Martin Fowler urges the data people and messaging people to talk, but not to define a single model.
This makes sense whether you are talking about enterprise databases or enterprise messages. I would add two points. The final one, if you want to cut to the chase, is addressed pretty well by Cutter's Doug Barry.
The first is that although enterprise models are not easily "big designed upfront" there are proven techniques for supporting their emergence. The best I know of comes from Ralph Kimball, who I've written about before in the context of enterprise integration.
The other point I would add is that Martin is really addressing at least two significant issues. In addition to the perils of enterprise modeling, he's made an implicit point about messaging and databases. I'm not going to put words in his mouth but he could have pointed to his peers efforts to illustrate what he means by enterprise messaging.
I am not sold on the idea of general messaging. There are special cases where a high performance message product makes sense, e.g. broadcasting large volumes of financial information on a trading floor is the motivating example.

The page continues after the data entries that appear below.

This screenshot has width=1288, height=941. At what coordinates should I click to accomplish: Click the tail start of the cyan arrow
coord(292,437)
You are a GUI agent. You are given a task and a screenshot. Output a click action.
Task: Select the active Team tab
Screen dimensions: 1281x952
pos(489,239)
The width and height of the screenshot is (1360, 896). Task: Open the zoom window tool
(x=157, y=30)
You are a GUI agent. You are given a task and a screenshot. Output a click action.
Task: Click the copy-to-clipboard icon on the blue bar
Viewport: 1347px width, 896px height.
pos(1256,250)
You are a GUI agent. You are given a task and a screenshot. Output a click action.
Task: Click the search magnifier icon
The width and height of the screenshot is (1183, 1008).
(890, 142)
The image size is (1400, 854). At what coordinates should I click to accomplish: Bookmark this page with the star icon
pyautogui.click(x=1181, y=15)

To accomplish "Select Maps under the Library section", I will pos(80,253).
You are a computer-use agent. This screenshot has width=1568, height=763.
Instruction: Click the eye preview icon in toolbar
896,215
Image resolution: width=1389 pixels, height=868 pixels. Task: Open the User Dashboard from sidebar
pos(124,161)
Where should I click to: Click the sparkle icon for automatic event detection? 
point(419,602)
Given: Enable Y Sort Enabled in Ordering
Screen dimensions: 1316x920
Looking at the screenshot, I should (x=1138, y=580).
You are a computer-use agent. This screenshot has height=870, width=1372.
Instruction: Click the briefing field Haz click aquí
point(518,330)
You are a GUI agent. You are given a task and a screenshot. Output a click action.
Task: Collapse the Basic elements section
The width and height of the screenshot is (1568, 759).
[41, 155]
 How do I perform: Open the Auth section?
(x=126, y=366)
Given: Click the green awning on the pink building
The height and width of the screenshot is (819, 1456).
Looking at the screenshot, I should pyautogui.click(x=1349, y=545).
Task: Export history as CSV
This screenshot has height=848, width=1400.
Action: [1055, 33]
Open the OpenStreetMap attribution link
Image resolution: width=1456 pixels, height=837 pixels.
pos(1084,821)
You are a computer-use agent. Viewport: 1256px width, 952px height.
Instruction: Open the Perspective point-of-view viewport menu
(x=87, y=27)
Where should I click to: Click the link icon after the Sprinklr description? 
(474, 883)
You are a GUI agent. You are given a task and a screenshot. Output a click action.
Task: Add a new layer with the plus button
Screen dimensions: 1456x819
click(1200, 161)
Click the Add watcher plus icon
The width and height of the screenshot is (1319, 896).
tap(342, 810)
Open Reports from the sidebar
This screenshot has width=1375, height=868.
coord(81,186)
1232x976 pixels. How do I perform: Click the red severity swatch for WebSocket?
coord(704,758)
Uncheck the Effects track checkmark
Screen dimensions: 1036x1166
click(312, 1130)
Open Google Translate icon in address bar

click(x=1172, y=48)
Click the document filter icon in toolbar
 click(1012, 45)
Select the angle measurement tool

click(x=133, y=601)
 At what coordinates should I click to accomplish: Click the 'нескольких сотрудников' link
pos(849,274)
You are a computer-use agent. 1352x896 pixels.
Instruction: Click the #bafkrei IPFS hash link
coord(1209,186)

In the general case, messaging is just too much like a crippled database that assumes the consumer is not the provider. You end up with an additional product and all the associated costs. I think there is a lot of room for improving 80 percent of the cases a relational database is applied to, but not at the expense of an entirely new and yet severely limited product like messaging. (Hint: every messaging product has some kind of simple persistence mechanism you can't get to in a general way. Why?)
I would choose either low cost databases for Martin's integration scenarios, or, more ideally, a simple XML-based tuple space-like database. Either approach can be used in a myriad ways without assuming the consumer is not also the provider.
Doug Barry kind of addresses this issue in a Cutter report. He is a fellow traveller from the Object Oriented Database market. A full OODB is overkill. So is a full relational database, but at least they are commodity and not so esoteric.
This second point is we need simpler database products rather than messaging products.
Via Lambda the Ultimate we see Don Box wanting less code to espress a simple concept. This makes sense and corresponds to the conventional wisdom that programmers can get X lines of code running per day no matter what the language.
Reading between the lines the argument is that *explicit* static typing is just not a good idea, period. Dynamic languages and static languages based on type inferencing are the result of taking this direction to the limit.
I am not convinced static typed delegates vs. static typed classes in and of itself is that significant. Why not simply be able to pass methods around as first class objects without having to declare somewhere that it takes no arguments and returns a boolean? In a large post-modern system there will be at least a half dozen different such explicit declarations for programmers to keep track of.
Jython provides an example of how anonymous classes can be replaced by simple functions rather than pre-declared "delegates"...
In Java...
Button button = new Button(parent, style);
button.addActionListener(new ActionListener() {
void actionPerformed(ActionEvent e) {
// Take some action here.
}});
In Jython, this can be replaced with a keyword parameter and function argument...
button = Button(parent, style, actionPerformed=self.actionPerformed)
...
def actionPerformed(self, event):
## Take some action here.
I came across a new book on rule-based expert systems with Java and Jess. No review yet.
From the Manageability weblog comes the question and some answers about the ability to hide concurrency issues through one form of abstraction or another.
Functional programming is dinged for not having a concept of state or time. This is a misstatement. There are several ways to represent state and time in functional languages. It's just that none of them are that much better than they are in other styles of programming.
Toward the end of the item there are some subtle observations...
In short, it's all about coordination, and if you can build effective coordination mechanisms then you're on the right track to solving the real problem. To say that it can be abstracted away isn't solving the problem, it's denying the problem exists.
Ah, but what the item does not address is what are the various ways of abstracting concurrency. Abstracting does not always mean "hiding 100 percent".
The key is to build appropriate abstractions for representing concurrency, rather than hiding concurrency. For example an effective technique for avoiding deadlock is to assign an order for aquiring resources.
The difficult attempt would be to hide the fact that multiple consumers are competing for multiple shared resources. The typical attempt would be to explicitly code the competition using some low level locking mechanism.
The "just right" attempt would be to evolve an API that describes the desired order of consumption, holding on to multiple resources (or not), and the exceptional behavior for waiting.
One thing we need are better modeling and testing frameworks for concurrency scenarios.
We can also simplify the API evolution through higher level concurrency mechanisms like tuple spaces. Tuple spaces provide a few simple operations that act as building blocks for a wide variety of scenarios. They can be applied to in-process, multi-process, and persistent or transitory scenarios.